Convolutional Neural Networks (CNNs) are neural networks that can process images and identify objects within them. Although these methods of machine learning have been around for a long time, it was only within the past 10 years that the error of image classification was reduced to 15%, leading many companies and researchers to adopt these methods for data collection and image processing.
In the field of Disaster Planning, one particularly promising application of CNNs is detecting features in satellite images. While historically, researchers were limited by their ability to manually identify features in an image, CNNs now allow for identification on a large scale in a short amount of time. In our research on disaster risk planning in Oceania, we found informal settlements to be uniquely vulnerable to environmental hazards and believe that mapping their locations is important for finding those who are most at risk to sea-level rise and flooding. (More information on why these populations are especially vulnerable can be found here: Informal Settlements in Oceania).
For an area of the world we’ve found to have limited data, CNNs could fill a large gap in collecting and mapping information for disaster planning in Oceania. Informal settlements are just one of many features that CNNs can be trained to identify. A variety of features integral for disaster planning could be extracted from the satellite data, such as unmapped roads, the location of vehicles, or finding homes that are built from certain materials. This article aims to give an overview of CNNs, so that future researchers can have a general understanding of their capabilities and are aware of the uses and benefits that image processing could have for data collection and disaster planning.
Neural Networks
Neural Networks are a set of algorithms that are modeled similarly to the human brain and are trained to recognize patterns. They help us group and classify data based on labeled datasets that we produce to train neural networks for specific purposes. For example, if you wanted to train a neural network to understand if an email is spam or not, you would need to provide it with a dataset of emails that are labeled as spam and not spam. The network could detect patterns based on correlations to find what makes an email fit the ‘spam’ classification. It might find that emails with a certain amount of hyperlinks have a 0.85 probability of being spam, or that emails that use your last name have a 0.9 probability of not being spam.

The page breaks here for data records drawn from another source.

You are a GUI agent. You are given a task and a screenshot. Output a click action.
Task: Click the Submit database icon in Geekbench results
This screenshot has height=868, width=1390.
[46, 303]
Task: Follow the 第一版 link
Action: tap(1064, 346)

Deep learning occurs when multiple neural networks are “stacked” or are composed of several layers. Each layer contains nodes, which are the areas where computation happens. They are somewhat similar to neurons in the human brain; where they “fire” based on whether or not they receive sufficient stimuli. Each node takes the data input and runs it through a series of weights that either increase the likelihood that the node should “fire” or decrease the likelihood. These weights change and are learned based on the labeled datasets that assign significance to which inputs are most important for determining the desired outcome. Going back to our earlier example, the weights are how much your name or the number of links in an email determines whether the email is spam or not (0.85 or 0.9). When the data is run through many of these weights, they form the Net Input Function. This is then run through the Activation Function to determine whether or not the node should “fire” or pass on the information that something fits the classification (i.e. spam or not spam).
Figure 1. A diagram of a single node in a neural network, which looks similar to a neuron.
Each of these neuron-like nodes is shown as a circle below. Each layer contains multiple nodes that determine the subsequent layer’s input. Each layer is trained by the layer before it, allowing for more complex features to be recognized as they aggregate and recombine the information from the previous layers. Each time a neural network functions, it guesses the classification outcome with a probability and assigned error based on it’s weights. As we teach the neural network what is a correct or incorrect classification, it updates its weights and slowly learns to pay attention to the most important features of the data.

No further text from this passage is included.